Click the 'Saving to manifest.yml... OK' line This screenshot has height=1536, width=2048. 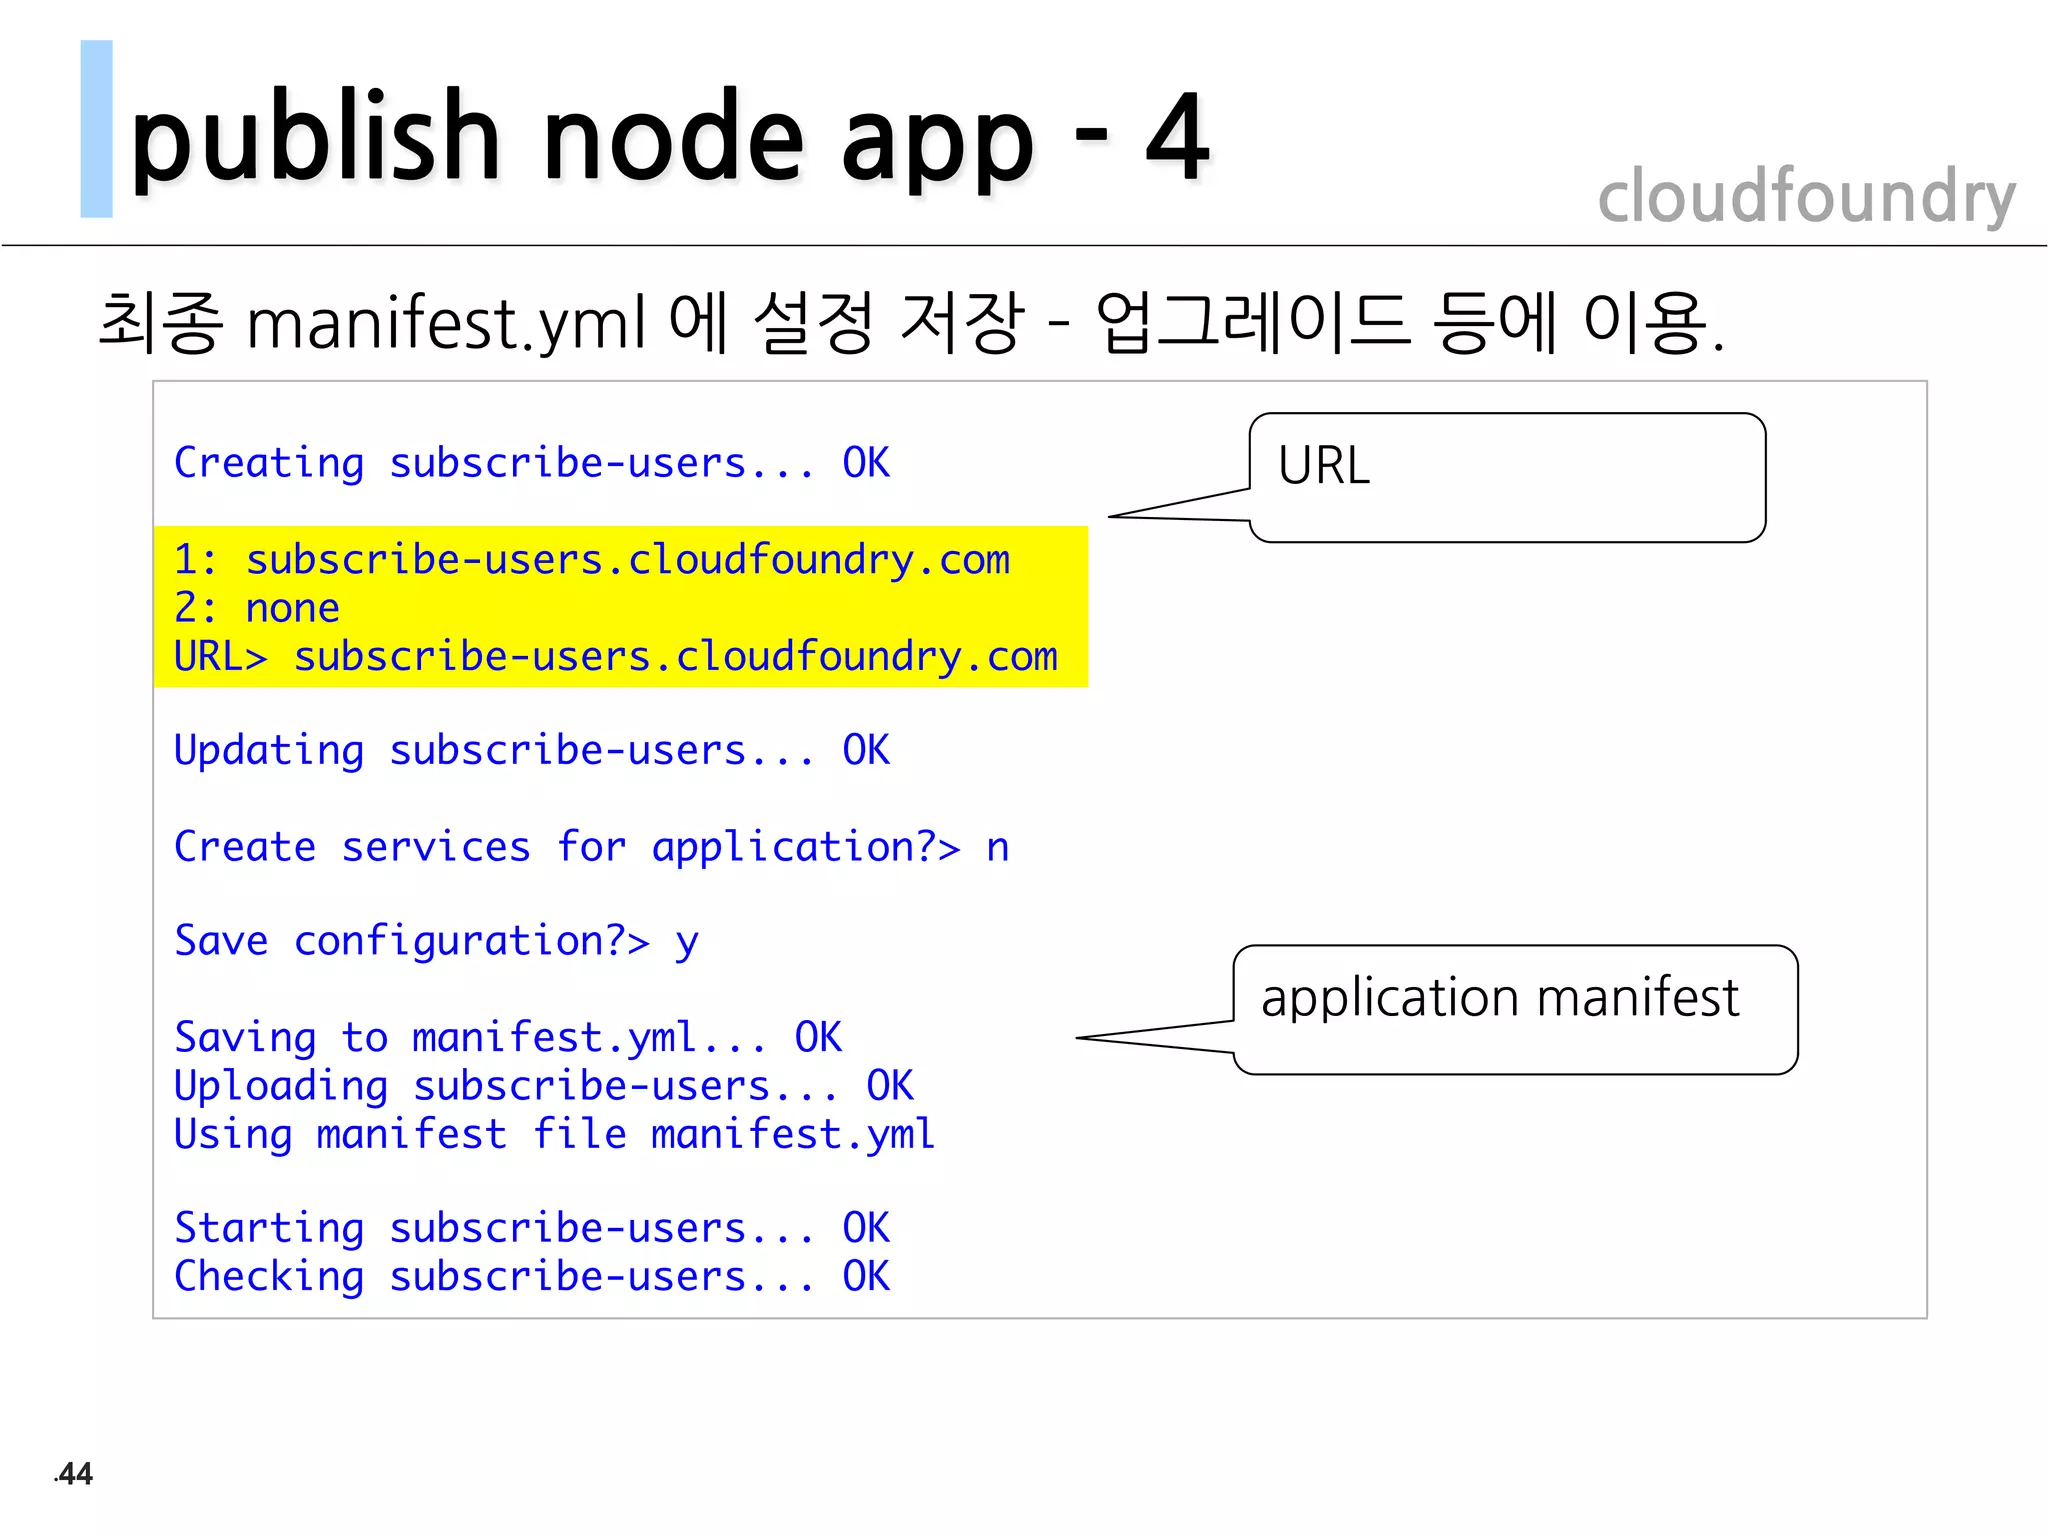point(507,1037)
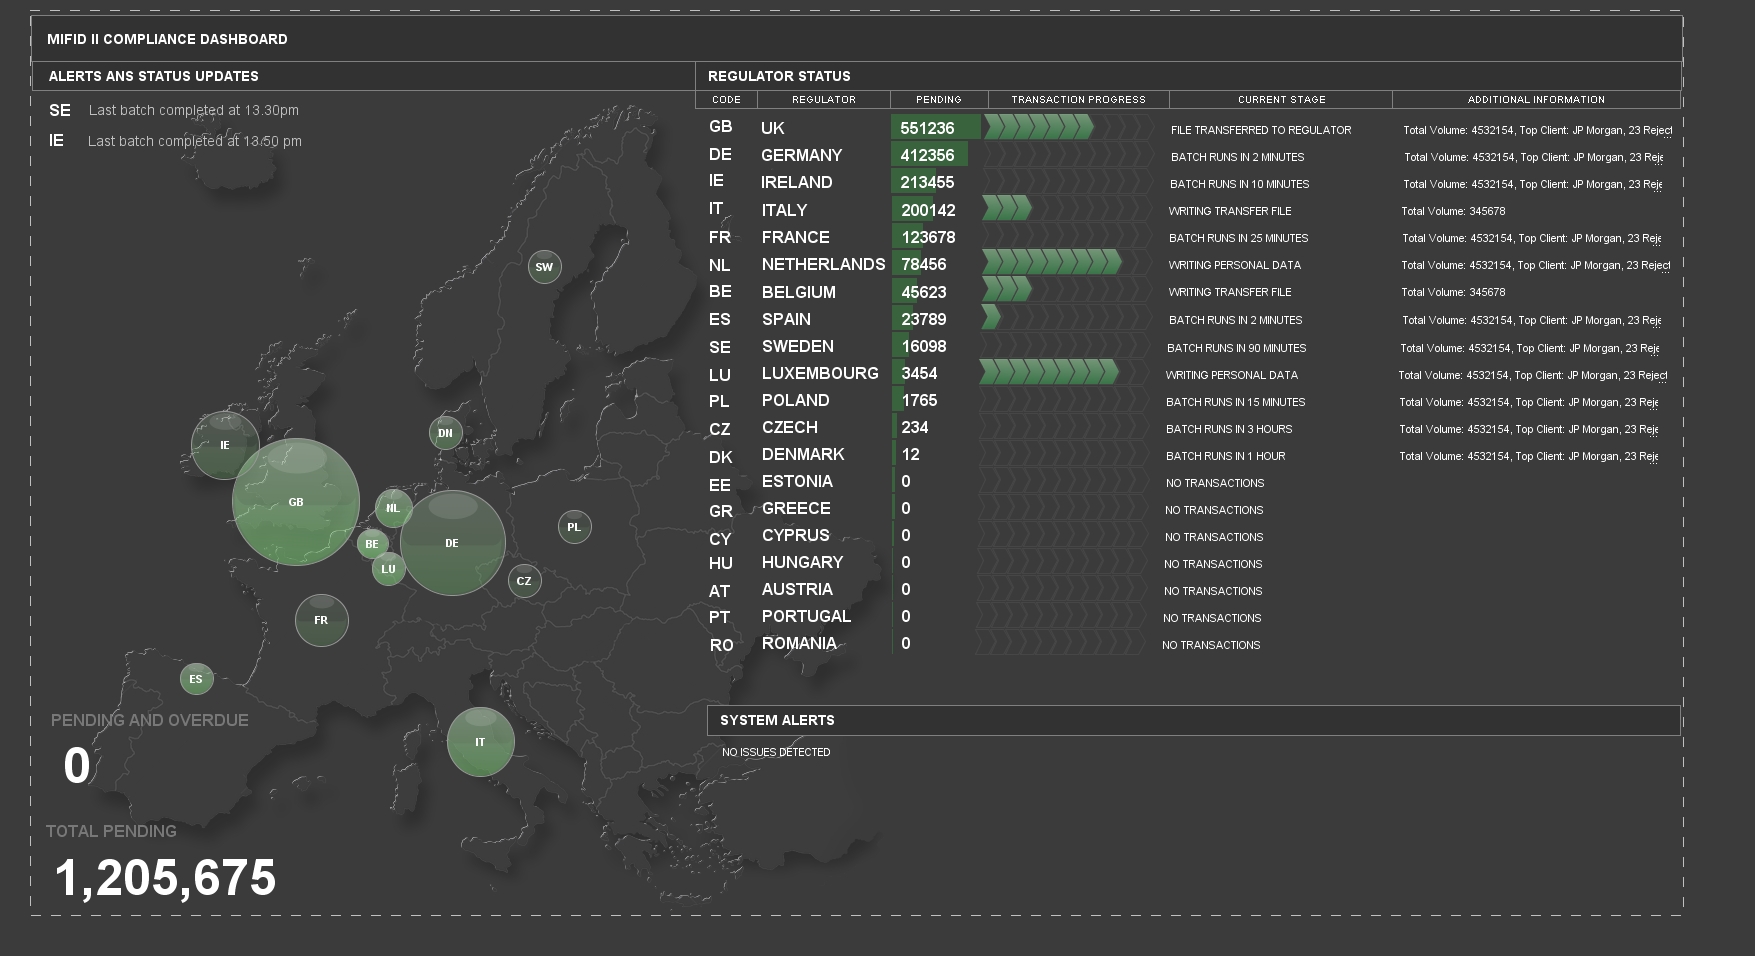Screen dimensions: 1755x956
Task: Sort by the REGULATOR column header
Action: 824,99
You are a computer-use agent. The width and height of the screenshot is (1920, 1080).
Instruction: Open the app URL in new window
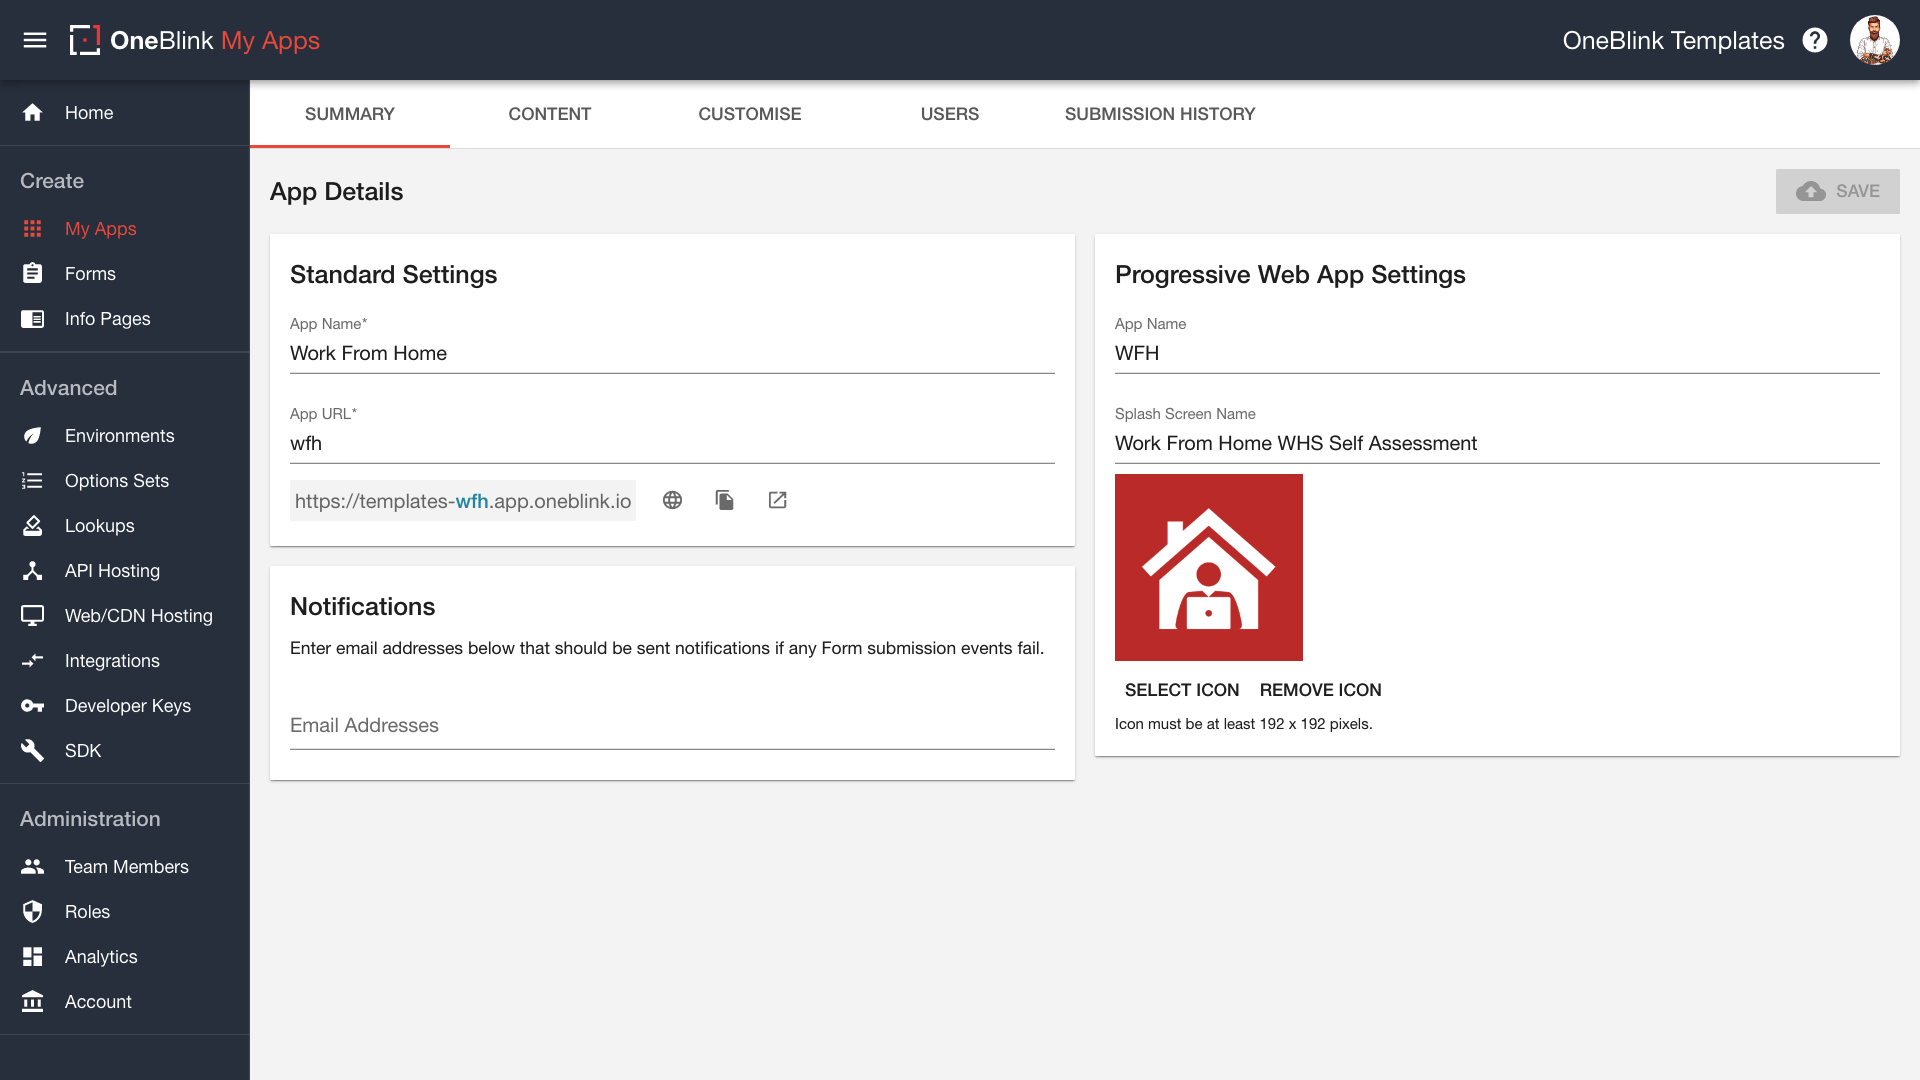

PROBLEM DETAILS:
Only the lines from the one holding "You are a computer-use" to the last line of the entries above should be printed, exactly as they appear and with no pictures.

EXERCISE SOLUTION:
You are a computer-use agent. The width and height of the screenshot is (1920, 1080).
Instruction: Open the app URL in new window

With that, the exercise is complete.